Professor Carl Vogel, School  of Computer Science and Statistics, Trinity College Dublin

Professor Carl Vogel has been engaged with computational approaches to style analysis for many years and from varied vantage points (e.g humanities, cognitive science, forensics).  For as long a time, he has been involved in modelling language as used in thought, written expression and dialogue.  He worries about the behaviours that accompany and come between linguistic expressions in dialogue, and he studies the messages that are in written texts beyond their evidently intended content.  Steganography is the intentional encoding of messages additional to manifest content.  Hermeneutics propertly includes decoding even unintentionally encoded messages.  He explores both.  In the case of translation, examples of hermeneutic questions -- is the text a translation, and if so, what was the source language, and who was the translator -- also apply to translations produced through generative AI.  The exchange of ideas about such problems motivates the workshop on Style in Generative AI Translation and his participation.

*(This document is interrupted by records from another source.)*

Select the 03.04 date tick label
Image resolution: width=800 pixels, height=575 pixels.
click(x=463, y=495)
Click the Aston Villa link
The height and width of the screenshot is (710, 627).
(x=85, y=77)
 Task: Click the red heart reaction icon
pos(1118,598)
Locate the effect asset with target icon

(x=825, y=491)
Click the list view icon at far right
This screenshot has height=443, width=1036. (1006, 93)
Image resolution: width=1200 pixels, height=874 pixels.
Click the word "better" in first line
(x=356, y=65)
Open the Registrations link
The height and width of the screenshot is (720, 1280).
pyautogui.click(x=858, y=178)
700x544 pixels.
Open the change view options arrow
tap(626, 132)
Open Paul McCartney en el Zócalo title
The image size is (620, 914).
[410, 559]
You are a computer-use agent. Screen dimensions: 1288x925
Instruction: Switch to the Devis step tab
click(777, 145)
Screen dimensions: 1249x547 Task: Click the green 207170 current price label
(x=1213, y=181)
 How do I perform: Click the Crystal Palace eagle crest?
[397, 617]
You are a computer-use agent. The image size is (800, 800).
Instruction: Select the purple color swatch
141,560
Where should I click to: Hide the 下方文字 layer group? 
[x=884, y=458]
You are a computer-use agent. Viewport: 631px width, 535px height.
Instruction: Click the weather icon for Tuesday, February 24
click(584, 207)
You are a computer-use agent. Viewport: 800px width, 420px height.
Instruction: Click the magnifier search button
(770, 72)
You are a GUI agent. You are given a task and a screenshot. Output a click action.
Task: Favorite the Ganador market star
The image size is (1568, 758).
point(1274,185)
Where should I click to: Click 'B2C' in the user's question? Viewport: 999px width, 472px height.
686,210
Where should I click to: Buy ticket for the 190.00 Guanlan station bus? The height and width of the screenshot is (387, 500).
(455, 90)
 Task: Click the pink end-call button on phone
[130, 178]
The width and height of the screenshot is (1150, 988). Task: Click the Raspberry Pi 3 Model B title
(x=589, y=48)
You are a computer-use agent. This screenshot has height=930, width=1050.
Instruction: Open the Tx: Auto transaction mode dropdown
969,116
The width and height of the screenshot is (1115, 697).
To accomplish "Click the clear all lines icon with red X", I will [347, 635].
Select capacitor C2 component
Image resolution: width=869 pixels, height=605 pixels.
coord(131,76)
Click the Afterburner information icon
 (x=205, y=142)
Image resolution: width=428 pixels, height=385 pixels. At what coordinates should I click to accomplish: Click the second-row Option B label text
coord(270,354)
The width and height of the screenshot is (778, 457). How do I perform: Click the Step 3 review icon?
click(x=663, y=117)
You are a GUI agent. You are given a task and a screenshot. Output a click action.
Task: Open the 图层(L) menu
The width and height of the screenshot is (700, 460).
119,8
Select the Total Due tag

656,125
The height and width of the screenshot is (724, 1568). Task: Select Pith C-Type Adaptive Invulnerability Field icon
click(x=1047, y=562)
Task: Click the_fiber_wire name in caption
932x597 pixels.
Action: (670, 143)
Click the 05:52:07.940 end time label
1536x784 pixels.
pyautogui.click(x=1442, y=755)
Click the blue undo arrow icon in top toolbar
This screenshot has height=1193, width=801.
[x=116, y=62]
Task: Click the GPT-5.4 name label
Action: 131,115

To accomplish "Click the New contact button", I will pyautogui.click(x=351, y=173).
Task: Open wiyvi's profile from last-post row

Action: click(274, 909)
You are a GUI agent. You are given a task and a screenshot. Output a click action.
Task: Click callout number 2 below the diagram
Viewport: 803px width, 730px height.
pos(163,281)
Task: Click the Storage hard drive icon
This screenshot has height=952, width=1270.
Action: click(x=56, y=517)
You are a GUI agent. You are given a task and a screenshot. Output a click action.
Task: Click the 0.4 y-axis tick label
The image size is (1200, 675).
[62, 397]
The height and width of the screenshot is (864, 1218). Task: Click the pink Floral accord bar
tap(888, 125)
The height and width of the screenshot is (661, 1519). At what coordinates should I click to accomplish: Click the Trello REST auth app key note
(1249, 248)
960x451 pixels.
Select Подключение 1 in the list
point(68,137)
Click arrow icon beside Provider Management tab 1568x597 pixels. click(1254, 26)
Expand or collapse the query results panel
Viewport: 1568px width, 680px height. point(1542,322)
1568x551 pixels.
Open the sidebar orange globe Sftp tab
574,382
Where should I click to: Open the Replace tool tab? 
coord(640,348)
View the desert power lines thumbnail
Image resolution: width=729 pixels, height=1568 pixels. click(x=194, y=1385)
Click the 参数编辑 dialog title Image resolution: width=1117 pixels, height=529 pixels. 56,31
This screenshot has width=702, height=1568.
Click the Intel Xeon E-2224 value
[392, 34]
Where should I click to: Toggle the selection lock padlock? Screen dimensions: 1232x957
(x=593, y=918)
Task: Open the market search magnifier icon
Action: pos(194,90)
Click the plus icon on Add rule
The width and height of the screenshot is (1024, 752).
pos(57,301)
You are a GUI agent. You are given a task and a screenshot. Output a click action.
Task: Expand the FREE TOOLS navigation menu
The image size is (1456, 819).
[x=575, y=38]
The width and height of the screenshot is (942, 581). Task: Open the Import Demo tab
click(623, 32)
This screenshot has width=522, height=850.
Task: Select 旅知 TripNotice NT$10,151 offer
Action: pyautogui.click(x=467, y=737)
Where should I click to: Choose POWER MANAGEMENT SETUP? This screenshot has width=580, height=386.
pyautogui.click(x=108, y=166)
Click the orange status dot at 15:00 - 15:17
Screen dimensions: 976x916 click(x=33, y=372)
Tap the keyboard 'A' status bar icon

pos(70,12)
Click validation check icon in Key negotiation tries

Dr Marzena Karpinska,  School of Computing Science, Simon Fraser University 

Marzena Karpinska is an Assistant Professor at Simon Fraser University, where she works on the evaluation and machine translation of creative texts. Her research focuses on examining the stylistic footprint of generative AI and evaluating the capacity of current models to produce creative content. Previously, she was a Senior Researcher at Microsoft and a Postdoctoral Researcher at the University of Massachusetts Amherst. She holds a Ph.D. from the University of Tokyo’s Department of Language and Information Sciences. By investigating the boundaries of LLM-generated discourse, her work aims to understand the limitations of language models in producing creative content across different styles, such as mimicking an author's specific style when translating into another language.